I recently started using Temporal to orchestrate some of our use cases using workflows. It revolves around triggering thousands of workflows within a minute or two and there are cases where we might fail and retry some of the workflows depending on the output of the activities. And these retries for now don’t have a maximumRetry set. I do use a proper backoff coefficient and initial intervals in the restart policy.

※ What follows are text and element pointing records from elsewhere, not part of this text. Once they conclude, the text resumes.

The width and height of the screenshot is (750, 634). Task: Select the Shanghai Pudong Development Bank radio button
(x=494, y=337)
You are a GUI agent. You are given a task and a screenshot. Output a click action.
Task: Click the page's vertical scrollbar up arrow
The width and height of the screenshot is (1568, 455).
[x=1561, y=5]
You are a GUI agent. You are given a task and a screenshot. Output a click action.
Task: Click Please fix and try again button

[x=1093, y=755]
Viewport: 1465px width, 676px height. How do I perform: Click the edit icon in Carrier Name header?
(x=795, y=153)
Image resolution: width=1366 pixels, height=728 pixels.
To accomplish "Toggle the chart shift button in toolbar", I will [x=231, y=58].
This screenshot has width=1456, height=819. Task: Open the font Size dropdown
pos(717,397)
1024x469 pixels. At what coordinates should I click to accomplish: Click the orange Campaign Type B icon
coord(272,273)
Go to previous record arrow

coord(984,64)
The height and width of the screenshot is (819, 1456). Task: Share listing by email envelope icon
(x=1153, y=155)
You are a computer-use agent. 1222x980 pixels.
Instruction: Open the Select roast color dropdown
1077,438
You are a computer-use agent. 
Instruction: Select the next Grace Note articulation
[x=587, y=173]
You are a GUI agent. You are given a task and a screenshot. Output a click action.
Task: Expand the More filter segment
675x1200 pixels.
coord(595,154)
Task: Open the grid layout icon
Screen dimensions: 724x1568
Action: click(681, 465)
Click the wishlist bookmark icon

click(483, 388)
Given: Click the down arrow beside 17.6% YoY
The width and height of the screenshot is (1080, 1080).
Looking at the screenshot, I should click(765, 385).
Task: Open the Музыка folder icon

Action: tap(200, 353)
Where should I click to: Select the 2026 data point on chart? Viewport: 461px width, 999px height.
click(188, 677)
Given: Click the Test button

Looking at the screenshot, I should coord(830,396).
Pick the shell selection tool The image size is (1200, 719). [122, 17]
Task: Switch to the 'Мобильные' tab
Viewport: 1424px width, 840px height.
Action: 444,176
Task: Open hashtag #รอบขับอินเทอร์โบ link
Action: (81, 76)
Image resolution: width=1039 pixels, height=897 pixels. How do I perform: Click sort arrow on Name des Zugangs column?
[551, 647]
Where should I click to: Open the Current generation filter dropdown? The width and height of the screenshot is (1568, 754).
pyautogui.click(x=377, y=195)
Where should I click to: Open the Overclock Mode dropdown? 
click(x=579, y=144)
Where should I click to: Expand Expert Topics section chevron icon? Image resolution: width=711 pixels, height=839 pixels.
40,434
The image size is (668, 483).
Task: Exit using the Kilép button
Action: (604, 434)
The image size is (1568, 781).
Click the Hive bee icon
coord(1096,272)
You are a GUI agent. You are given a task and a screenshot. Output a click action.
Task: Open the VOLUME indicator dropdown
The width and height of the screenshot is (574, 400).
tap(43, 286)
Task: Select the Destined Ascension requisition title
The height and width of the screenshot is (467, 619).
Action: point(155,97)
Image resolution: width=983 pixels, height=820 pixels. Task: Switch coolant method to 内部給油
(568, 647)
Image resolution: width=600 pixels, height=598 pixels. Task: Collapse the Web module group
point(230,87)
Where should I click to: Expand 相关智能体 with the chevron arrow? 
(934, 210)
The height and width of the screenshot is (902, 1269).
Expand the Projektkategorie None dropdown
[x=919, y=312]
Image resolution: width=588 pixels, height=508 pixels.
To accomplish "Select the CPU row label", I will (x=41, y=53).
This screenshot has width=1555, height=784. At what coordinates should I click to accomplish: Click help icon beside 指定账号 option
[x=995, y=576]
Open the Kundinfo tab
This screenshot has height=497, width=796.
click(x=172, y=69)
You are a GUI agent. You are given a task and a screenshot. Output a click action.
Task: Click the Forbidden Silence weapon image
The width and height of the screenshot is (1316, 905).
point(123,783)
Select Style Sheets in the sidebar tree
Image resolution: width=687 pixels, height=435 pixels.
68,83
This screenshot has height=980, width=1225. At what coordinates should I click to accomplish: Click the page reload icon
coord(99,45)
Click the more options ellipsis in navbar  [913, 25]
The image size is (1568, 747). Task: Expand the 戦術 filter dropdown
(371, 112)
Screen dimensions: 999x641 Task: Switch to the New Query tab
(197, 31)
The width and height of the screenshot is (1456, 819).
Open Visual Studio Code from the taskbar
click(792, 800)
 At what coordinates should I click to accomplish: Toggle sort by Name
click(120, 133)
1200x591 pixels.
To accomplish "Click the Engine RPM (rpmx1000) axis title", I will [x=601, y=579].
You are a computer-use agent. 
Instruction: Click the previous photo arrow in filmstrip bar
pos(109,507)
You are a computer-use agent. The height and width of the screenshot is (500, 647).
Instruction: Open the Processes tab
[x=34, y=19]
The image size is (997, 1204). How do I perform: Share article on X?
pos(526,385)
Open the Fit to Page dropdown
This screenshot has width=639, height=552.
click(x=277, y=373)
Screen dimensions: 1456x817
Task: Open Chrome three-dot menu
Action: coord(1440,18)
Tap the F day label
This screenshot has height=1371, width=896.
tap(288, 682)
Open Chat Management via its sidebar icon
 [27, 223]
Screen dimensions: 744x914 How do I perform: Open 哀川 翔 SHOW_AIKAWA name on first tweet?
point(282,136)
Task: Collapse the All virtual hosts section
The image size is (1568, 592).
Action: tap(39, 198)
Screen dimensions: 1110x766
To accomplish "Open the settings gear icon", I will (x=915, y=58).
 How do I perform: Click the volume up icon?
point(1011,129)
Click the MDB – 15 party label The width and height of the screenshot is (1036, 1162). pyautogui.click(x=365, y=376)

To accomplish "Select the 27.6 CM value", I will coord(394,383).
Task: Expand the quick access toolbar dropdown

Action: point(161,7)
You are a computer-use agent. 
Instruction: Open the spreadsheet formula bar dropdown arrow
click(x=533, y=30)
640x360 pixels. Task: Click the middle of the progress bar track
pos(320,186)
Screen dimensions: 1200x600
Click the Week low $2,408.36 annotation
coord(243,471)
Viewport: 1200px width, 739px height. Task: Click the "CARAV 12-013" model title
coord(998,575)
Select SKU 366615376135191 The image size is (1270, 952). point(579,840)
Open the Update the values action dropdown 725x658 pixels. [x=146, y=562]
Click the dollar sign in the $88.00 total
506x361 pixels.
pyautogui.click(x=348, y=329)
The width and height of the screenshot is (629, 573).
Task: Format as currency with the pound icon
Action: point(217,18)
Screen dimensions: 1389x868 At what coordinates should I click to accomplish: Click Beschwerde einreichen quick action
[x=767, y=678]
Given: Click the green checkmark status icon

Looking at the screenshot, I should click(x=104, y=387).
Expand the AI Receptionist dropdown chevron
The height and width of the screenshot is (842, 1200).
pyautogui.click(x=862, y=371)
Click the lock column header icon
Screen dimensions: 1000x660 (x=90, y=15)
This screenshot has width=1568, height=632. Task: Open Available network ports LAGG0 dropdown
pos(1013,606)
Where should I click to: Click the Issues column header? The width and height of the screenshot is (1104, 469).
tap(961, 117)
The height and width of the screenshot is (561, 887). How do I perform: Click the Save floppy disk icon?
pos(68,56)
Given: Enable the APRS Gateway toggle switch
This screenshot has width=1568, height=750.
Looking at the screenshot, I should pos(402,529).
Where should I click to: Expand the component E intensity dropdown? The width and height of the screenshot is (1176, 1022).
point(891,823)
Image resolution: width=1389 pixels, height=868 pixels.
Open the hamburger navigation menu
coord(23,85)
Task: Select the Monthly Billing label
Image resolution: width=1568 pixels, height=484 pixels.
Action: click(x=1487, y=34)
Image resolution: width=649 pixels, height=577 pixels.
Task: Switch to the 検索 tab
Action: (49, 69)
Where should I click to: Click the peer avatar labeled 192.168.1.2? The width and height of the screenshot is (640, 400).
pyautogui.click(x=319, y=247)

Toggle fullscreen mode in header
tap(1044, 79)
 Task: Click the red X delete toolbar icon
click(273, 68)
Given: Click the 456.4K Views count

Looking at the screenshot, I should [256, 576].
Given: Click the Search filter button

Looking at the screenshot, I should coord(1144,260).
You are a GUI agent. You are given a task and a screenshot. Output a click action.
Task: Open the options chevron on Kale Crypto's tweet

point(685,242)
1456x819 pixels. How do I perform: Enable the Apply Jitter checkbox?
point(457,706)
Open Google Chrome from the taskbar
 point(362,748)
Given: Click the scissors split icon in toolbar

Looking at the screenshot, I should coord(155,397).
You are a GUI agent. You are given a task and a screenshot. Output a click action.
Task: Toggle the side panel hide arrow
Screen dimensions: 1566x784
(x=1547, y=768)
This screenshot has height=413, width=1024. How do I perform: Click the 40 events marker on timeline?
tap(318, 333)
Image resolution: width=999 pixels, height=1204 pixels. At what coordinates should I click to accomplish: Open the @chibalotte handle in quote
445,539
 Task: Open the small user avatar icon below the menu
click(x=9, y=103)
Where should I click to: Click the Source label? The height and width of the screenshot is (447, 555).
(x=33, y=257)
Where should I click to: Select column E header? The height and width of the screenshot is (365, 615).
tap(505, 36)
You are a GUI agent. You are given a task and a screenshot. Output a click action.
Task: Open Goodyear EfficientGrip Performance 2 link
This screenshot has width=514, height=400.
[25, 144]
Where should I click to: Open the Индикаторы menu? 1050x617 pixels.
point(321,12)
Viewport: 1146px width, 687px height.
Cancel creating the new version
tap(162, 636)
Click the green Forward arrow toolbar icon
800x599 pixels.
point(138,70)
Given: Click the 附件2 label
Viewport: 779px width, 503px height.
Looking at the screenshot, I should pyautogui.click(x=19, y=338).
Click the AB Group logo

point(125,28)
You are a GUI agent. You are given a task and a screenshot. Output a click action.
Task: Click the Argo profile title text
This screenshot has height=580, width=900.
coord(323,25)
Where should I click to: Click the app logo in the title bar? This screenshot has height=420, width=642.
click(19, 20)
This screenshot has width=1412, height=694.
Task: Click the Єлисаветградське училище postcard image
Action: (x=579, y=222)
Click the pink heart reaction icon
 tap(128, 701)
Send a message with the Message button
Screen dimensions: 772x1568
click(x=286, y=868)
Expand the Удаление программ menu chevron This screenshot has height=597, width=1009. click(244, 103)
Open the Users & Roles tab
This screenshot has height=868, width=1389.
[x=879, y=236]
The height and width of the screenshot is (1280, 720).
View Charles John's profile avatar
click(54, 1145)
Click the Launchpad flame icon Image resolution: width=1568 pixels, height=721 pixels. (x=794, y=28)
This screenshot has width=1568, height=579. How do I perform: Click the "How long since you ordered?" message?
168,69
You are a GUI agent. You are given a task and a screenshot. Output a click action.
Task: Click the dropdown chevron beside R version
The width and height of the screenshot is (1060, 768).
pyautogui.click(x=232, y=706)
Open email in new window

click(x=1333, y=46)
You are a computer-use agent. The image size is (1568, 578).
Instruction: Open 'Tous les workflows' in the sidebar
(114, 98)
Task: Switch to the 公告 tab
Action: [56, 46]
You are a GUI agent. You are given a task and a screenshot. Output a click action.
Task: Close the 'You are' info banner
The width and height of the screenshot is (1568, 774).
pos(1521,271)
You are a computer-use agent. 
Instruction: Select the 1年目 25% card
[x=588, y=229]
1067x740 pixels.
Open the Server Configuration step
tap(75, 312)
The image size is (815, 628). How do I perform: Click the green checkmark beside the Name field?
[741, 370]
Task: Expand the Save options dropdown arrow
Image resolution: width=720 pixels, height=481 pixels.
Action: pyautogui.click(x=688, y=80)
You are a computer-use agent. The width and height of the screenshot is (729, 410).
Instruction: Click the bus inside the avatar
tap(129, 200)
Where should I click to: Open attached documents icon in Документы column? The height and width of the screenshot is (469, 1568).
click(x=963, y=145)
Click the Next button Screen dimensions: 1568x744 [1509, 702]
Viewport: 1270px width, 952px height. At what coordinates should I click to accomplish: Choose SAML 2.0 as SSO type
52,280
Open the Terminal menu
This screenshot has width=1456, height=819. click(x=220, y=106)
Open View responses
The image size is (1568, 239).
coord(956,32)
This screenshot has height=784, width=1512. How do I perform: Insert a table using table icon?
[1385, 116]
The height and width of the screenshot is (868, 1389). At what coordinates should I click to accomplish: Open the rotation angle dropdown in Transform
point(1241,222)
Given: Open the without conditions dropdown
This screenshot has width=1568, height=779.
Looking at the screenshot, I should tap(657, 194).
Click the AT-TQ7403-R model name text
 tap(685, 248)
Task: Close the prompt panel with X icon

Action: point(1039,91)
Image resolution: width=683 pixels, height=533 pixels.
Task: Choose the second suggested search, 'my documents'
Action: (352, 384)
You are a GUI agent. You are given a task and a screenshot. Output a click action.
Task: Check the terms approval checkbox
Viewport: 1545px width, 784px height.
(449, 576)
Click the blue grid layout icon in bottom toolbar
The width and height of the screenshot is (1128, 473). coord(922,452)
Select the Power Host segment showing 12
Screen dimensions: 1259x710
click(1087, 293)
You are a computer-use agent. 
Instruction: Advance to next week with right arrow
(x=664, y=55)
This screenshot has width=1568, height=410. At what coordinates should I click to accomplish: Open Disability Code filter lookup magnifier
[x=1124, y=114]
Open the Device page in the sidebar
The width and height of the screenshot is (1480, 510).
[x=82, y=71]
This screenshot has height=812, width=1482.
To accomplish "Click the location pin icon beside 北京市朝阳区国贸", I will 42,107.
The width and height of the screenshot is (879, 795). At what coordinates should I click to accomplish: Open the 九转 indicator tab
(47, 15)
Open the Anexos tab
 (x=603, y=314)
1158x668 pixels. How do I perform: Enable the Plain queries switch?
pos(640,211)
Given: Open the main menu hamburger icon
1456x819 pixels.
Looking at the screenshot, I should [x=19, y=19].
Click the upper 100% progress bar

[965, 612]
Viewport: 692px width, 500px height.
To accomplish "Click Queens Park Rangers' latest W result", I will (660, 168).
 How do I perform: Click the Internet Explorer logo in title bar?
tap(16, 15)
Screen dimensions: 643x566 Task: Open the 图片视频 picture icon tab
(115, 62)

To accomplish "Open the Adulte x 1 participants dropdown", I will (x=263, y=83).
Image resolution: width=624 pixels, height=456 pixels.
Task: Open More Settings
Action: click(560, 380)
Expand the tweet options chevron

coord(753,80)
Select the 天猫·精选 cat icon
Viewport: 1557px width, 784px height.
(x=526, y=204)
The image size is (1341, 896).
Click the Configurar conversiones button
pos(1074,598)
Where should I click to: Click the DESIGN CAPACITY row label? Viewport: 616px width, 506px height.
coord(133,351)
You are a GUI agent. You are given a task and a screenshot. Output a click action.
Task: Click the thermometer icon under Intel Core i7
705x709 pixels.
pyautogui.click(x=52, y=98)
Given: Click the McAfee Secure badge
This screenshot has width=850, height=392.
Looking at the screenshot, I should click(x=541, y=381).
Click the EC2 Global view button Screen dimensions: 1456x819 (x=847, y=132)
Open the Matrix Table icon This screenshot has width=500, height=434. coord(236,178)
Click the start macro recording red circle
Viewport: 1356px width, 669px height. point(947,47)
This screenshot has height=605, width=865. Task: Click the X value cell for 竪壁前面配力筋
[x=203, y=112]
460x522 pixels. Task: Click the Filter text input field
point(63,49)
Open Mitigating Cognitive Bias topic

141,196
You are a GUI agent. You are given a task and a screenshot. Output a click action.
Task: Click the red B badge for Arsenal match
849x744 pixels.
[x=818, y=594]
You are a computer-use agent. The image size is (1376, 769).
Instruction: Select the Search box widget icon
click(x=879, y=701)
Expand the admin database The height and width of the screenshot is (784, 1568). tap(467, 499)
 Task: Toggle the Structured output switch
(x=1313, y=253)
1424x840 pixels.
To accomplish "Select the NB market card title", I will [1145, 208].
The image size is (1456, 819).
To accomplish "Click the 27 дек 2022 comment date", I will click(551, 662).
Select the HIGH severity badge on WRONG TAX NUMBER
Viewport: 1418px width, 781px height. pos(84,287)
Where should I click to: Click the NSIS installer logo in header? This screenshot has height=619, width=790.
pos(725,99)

  • What I wanted to know was if my application is generating a lot of new workflows at the same time as when most of the existing workflows are failing and needs to be retried, how will temporal decide between starting a new workflow that is pending in the queue vs again retrying another failed workflow. Does it add the workflow that needs to be retried to the same queue to maintain ordering?
  • Is there some sort of guarantee that all workflows will at least be given a chance to execute once rather than just retrying the failed workflows again and again which might cause some of workflows in the queue to starve.

Again these might be some very basic doubts, but wanted to get them cleared up to improve my understanding. Thanks in advance for all the help!

There is no “queue of workflows”. There is a queue of workflow tasks. Each workflow generates a task when it has to decide what to do next. If a workflow is waiting on something like an activity completion or a timer then no tasks are pending for this workflow and it is not competing with other workflows for worker resources. Currently, there is no any guarantees of ordering for workflow tasks. So, if you have a lot of open workflows, there is no guarantee that the tasks for the newly added workflows will be prioritized higher.

Gotcha, so even if a workflow needs to restart there is no pending action from it until it actually starts creating new events for its retries. Thanks for the quick response!